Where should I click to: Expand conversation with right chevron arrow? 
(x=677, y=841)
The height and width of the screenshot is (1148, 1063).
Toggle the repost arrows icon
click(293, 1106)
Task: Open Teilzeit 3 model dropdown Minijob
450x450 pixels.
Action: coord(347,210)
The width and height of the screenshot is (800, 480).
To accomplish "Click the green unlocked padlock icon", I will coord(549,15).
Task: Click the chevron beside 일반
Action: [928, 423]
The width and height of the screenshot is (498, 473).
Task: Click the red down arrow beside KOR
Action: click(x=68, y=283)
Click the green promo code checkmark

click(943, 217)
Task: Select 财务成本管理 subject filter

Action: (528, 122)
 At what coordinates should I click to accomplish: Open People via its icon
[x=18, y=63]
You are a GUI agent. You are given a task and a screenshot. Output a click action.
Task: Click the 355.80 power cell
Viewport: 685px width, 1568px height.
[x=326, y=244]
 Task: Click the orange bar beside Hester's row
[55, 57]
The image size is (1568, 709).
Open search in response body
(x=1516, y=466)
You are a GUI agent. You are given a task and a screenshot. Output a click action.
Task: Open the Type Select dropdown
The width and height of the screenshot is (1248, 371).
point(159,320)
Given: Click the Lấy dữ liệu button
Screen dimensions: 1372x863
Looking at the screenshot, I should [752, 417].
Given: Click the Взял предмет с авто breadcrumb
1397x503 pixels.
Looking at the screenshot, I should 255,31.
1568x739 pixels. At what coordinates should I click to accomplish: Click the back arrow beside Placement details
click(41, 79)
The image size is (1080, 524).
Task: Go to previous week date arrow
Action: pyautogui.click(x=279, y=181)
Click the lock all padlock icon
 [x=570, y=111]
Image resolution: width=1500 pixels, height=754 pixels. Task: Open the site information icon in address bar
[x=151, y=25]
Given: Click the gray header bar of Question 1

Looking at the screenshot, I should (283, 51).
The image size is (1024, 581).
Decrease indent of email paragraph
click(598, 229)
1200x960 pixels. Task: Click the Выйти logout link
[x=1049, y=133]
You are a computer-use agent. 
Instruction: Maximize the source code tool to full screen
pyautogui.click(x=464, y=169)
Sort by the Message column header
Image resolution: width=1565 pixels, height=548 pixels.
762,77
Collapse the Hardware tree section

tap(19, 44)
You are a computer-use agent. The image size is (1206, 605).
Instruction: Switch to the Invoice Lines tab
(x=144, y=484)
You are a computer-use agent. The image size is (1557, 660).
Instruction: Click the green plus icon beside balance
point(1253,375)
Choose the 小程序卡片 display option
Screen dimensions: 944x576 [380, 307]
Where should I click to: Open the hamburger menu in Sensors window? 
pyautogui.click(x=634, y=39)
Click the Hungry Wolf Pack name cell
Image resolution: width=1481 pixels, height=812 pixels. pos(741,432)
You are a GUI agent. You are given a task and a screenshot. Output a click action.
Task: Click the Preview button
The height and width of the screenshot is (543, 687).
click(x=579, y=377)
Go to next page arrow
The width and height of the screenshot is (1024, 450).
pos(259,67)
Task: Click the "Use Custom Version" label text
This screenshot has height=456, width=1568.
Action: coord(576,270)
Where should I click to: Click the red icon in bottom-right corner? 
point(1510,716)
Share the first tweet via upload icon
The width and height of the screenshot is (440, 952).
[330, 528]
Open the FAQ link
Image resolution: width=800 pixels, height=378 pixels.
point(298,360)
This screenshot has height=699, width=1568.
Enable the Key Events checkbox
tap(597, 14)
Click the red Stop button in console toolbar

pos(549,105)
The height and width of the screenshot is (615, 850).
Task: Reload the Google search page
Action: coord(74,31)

......

# Your task
If a line of the records above holds the word "dropdown", show it.

# Solution to the problem
Task: Open Teilzeit 3 model dropdown Minijob
Task: Open the Type Select dropdown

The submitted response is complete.